They quickly got in their tinny and headed towards the horse, who was terrified. When Jessica realised the horse was tangled under the surface, she jumped in the freezing water to free her.
Paul said his wife is a hero, and if she hadn't intervened the horse would have drowned.

"We were still in bed actually when the phone rung, and it was our neighbour just in distress, she had a horse down in the paddock and also heading towards the river, and it was actually swimming," he said.
"By the time we got out, the horse was all wrapped up in the electric fencing cables so it couldn't really go anywhere, it was sort of going under."
They tried to catch the horse, but it was in distress and Jessica said she had to go in.
"She was pretty much up to her head trying to hold onto the horse and trying to put a rope around the top of the horse's head so we could get it out," Paul said.
They brought a knife and Jessica was able to cut the rope off the horses legs under the water.
"We ended up getting it free and then were trying to drag it, sort of swim with it towards a mound where we could find a way back to the house," Paul said.

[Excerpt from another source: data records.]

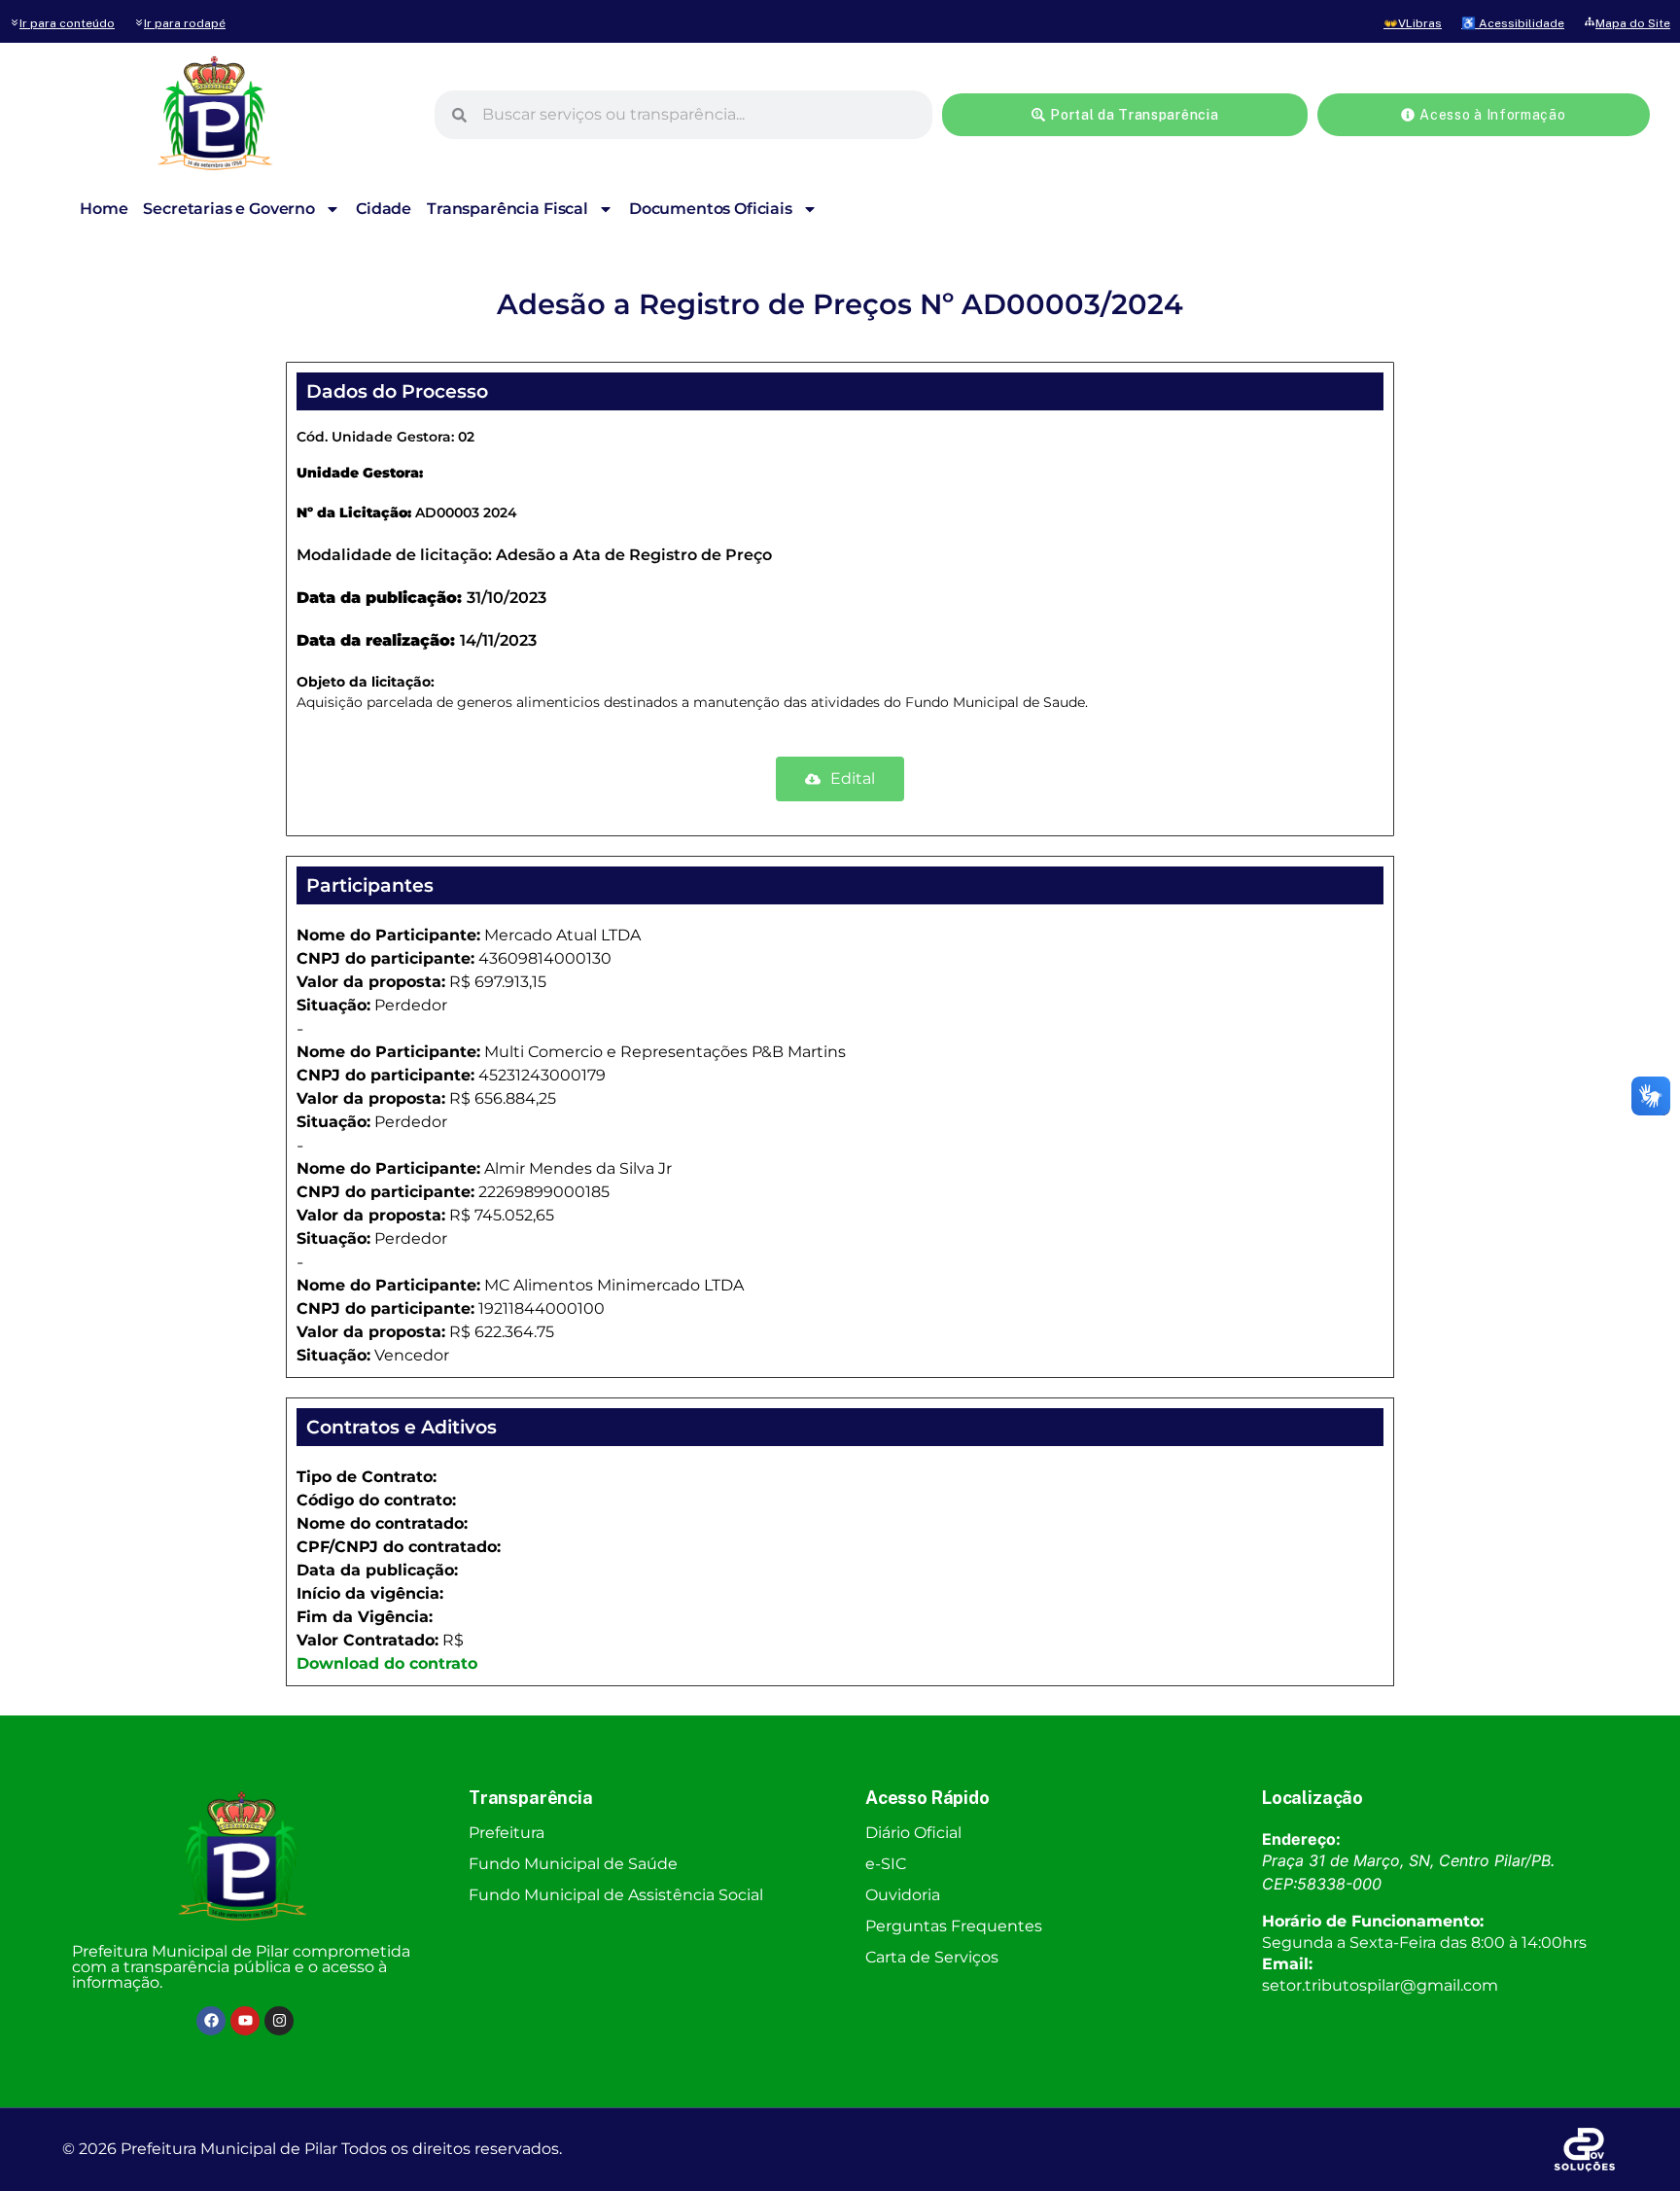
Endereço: (1301, 1839)
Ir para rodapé (185, 23)
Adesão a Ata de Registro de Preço (634, 555)
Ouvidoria (902, 1895)
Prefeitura (506, 1832)
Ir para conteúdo (67, 23)
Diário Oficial (913, 1832)
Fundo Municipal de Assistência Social (616, 1895)
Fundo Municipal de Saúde (573, 1864)
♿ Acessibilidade (1512, 23)
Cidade (383, 208)
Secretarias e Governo (229, 208)
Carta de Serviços (931, 1957)
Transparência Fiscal (507, 208)
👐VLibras (1412, 23)
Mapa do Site (1632, 23)
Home (103, 208)
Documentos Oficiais (710, 208)
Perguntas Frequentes (953, 1926)
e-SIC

The boat kept getting caught on fencing along the way and was struggling to move, the prop broke and there were ropes tangled around the boat and motor, but they made it to dry land.
The couple own Hunter River Horse Agistment, and have about 30 horses safe and dry in their house paddock right now.

Paul said the water is higher now than it was in the 2022 flood.
His son is also out in the boat this morning helping a neighbour with stranded cows and horses.
Paul said the major problem Millers Forest residents are facing right now is a lack of livestock feed, and they are waiting on a call back from Local Land Services.
"It's still rising pretty fast, it's definitely still coming up and it has actually gone over now the height of the '22 flood," he said.
"It's the clean up afterwards, the amount of logs, the amount of debris, we've got fridges floating down the river that's all floated into the property, and just the mess, the clean up's going to be incredible."